A través del frío manto que lo cubría llegaban las voces airadas de Thrym. Las pisadas se acercaban nuevamente haciendo retemblar el suelo bajo las pesadas botas. Aspirando hondo, Gwydion cavó en la dura nieve que había debajo de sus pies como un conejo que tratara de abrir una madriguera para huir de un zorro hambriento. De repente, el manto de nieve que lo cubría desapareció esparcido por un manotazo de la callosa mano de Thrym.

—¡Ja! ¿Crees que puedes burlarte de mí con una treta tan vieja como ésta? —dijo Thrym con sorna. Su voz sonaba tan fría como los carámbanos que le colgaban de la barba rubia y sucia.

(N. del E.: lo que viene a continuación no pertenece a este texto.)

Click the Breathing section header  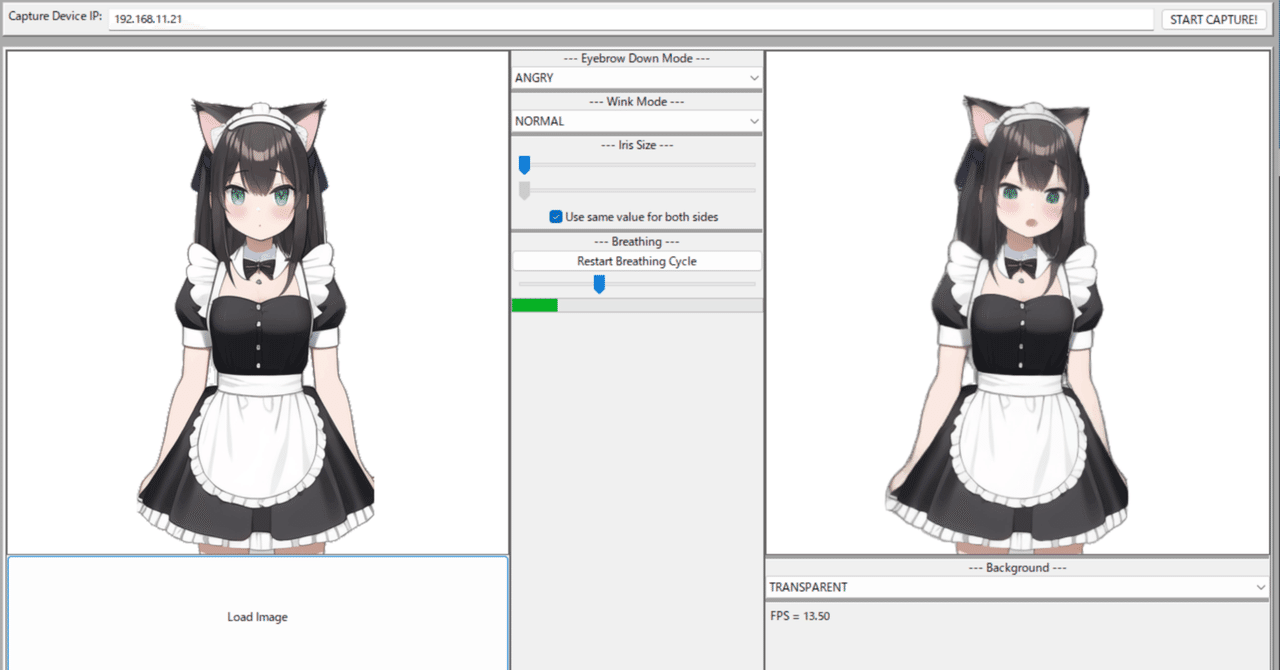click(x=636, y=241)
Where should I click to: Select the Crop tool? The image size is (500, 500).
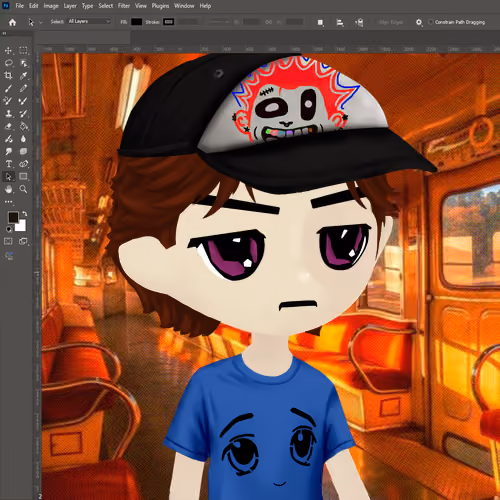pos(8,76)
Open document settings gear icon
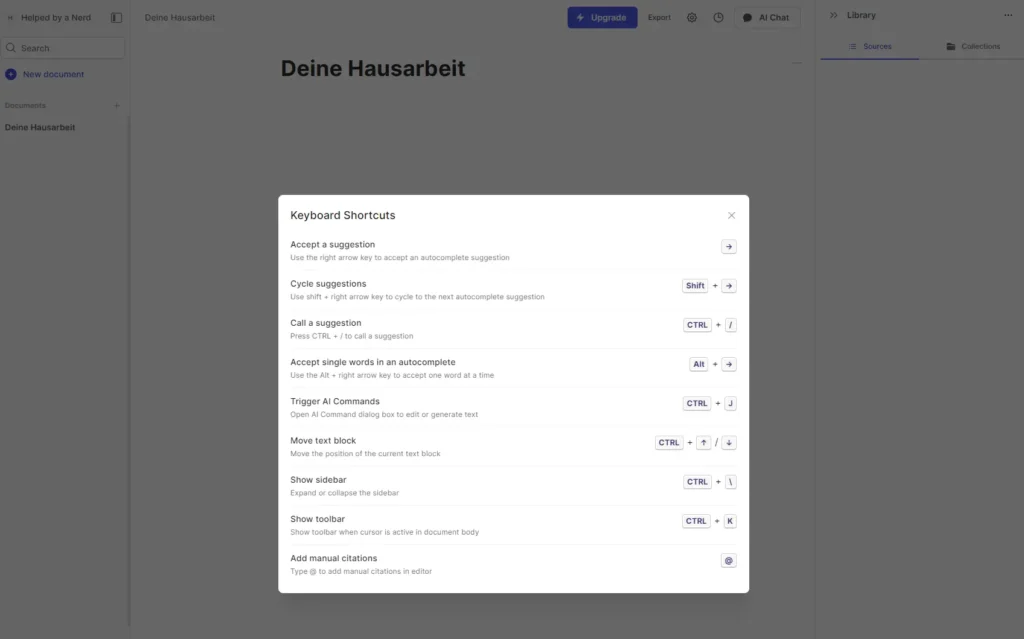The image size is (1024, 639). point(692,18)
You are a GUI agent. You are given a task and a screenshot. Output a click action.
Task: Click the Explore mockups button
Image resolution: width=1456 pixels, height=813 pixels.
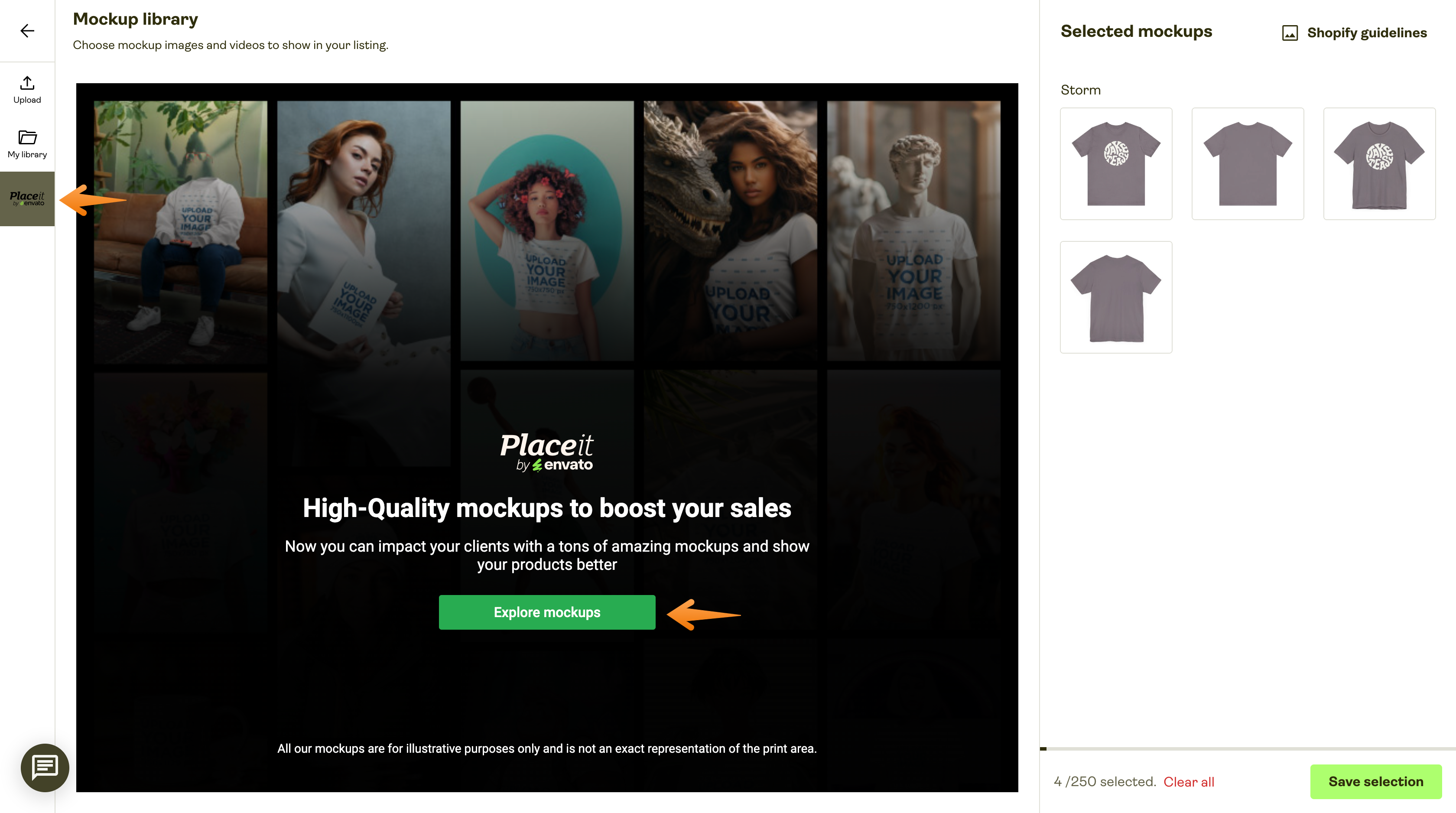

Gwydion alzó la vista hacia el gigante, cuyas botas de hierro se elevaban como las paredes de una prisión a ambos lados de la hendidura. Las piernas cubiertas con unas pieles moteadas terminaban en un desvencijado peto que otrora había sido la puerta frontal de un palacio de Vaasa. La cara del gigante, a tres pisos por encima de Gwydion, quedaba oculta casi totalmente bajo la descuidada barba y el enorme yelmo, pero los ojos relumbraban en medio de toda esa maraña. El gigante entornó los ojos al tiempo que levantaba el hacha muy por encima de su cabeza.

«No tengas miedo
—susurró la voz en la mente de Gwydion—.
Tus ruegos han sido escuchados»
.

La nieve en la que se apoyaba el mercenario se separó. Con un grito de sorpresa, Gwydion cayó por el agujero y se deslizó por un desgastado y marmóreo tobogán. Por encima de su cabeza, el hacha del gigante golpeó el suelo, haciendo caer una lluvia de nieve y tierra por el tobogán en pos del mercenario.

Gwydion tropezó y se dejó caer hasta enderezarse. Acababa apenas de conseguirlo cuando el tobogán lo depositó en una pequeña cámara hecha por manos humanas. Se quedó allí sentado durante un tiempo, atontado, cubierto de sangre y de tierra y chorreando nieve derretida. No reparó en estas incomodidades ni oyó las terribles promesas de torturas, rituales de dolor y sufrimiento perfeccionados a lo largo de los siglos por los chamanes de los gigantes de la escarcha.